Popper's Problem of Incommensurability

Philosophy of Science Colloquium
The Institute Vienna Circle holds a Philosophy of Science Colloquium with talks by our present fellows.

Date:
 07/05/2026

Time:
16h45

Venue:
New Institute Building (NIG), Universitätsstraße 7, 1010 Wien, HS 3C

Abstract:

Despite the rich secondary literature on Kuhn's and Feyerabend's concepts of incommensurability, it has so far gone unnoticed that Popper was the first to introduce such a metaphor in 20th-century philosophy of science to refer to a methodological and conceptual issue in inter-theoretic relations. This paper aims to clarify the terms of Popper's problem of incommensurability, highlighting the crucial role it played in the development of Popper's thought.

In the mid-1930s, with his Logik der Forschung, Popper advanced falsificationism as a methodological proposal for scientific research, intended to account for and promote scientific progress. In short, falsificationism is encapsulated in the rule prescribing the maximisation of the falsifiability of scientific theories, as expressed by universal statements and advanced as conjectural explanations for problem situations, by making them explanatorily and predictively more powerful, broadening their scope (universality) and/or increasing their accuracy (precision). Popper explicated both properties of a theory in terms of its "empirical content" or the class of their potential falsifiers, namely those "basic statements," or singular observation statements, inconsistent with the theory. As the empirical content of scientific theories corresponds to their degrees of falsifiability, Popper assumed that the progress of science or the growth of scientific knowledge could be comparatively evaluated on this basis. However, he also realised that such a procedure is problematic: it is feasible only when the classes of potential falsifiers of scientific theories are in a subclass relation; in contrast, "incommensurable" theories, whose empirical contents intersect or have no members in common, preclude it.

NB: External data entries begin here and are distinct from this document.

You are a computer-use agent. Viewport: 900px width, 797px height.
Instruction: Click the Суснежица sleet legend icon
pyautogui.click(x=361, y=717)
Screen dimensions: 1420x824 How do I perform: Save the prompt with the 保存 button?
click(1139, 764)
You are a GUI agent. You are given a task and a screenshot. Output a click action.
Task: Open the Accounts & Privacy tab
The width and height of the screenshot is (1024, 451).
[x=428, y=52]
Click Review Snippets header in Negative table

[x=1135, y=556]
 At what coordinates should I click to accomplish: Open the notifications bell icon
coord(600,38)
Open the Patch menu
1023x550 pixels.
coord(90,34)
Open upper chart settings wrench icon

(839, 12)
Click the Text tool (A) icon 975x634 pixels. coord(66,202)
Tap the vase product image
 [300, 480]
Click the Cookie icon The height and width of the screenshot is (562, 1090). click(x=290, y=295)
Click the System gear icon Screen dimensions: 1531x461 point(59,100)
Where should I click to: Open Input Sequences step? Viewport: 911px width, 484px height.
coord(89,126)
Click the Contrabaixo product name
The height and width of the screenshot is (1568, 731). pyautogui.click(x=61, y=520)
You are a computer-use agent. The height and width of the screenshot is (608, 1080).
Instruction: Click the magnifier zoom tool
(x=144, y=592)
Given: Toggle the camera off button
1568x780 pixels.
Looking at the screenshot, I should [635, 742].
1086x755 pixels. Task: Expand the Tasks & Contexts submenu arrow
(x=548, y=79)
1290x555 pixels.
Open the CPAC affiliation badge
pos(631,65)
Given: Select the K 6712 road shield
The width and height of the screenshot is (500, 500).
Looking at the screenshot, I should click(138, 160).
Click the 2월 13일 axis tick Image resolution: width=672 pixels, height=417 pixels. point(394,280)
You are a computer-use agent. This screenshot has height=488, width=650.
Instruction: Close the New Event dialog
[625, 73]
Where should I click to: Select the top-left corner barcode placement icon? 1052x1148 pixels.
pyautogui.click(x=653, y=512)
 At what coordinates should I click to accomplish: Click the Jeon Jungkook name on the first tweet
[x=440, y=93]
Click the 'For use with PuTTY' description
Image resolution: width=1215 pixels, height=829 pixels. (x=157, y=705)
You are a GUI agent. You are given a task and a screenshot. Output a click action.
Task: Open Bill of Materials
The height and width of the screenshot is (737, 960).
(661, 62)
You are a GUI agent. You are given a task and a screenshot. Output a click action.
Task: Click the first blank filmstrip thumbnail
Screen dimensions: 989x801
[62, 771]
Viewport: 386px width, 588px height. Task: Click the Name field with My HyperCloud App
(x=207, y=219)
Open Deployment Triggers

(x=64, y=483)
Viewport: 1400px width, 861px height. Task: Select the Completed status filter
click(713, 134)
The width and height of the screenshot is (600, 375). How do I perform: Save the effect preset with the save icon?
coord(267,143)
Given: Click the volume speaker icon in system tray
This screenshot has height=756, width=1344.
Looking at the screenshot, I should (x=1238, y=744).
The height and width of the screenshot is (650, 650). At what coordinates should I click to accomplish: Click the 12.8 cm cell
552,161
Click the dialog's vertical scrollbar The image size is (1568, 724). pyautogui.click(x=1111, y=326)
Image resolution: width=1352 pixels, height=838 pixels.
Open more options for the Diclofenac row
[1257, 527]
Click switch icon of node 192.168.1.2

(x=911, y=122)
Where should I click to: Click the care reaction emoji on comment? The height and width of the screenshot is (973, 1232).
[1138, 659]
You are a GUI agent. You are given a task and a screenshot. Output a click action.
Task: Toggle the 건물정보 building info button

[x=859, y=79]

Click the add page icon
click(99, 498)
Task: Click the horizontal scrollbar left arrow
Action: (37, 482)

In the following two decades, Popper continued to struggle with the problem of incommensurability. At the turn of the 1950s, he emphasised that, within falsificationism, as in evolutionary theory, increasing theoretical competition by proliferating the number and diversity of explanatory solutions to the same problem facilitates the progress of science through theory testing and theory selection by crucial experiments, which could sanction the corroboration of a theory and the tentative rejection of an alternative rival. At the end of the decade, however, he became dissatisfied with the metaphor of incommensurability, which was dropped in the English translation of his masterpiece and, only a few years later, at the turn of the 1960s, he thought he had finally overcome this potentially fatal issue for his methodological proposal, thanks to the concept of verisimilitude: a more formal characterisation of truthlikeness for scientific theories that compared them based on both their falsity content and their truth content — a solution that would be proved wrong in the mid-1970s. In fact, he had only paved the way for Feyerabend's concept of incommensurability.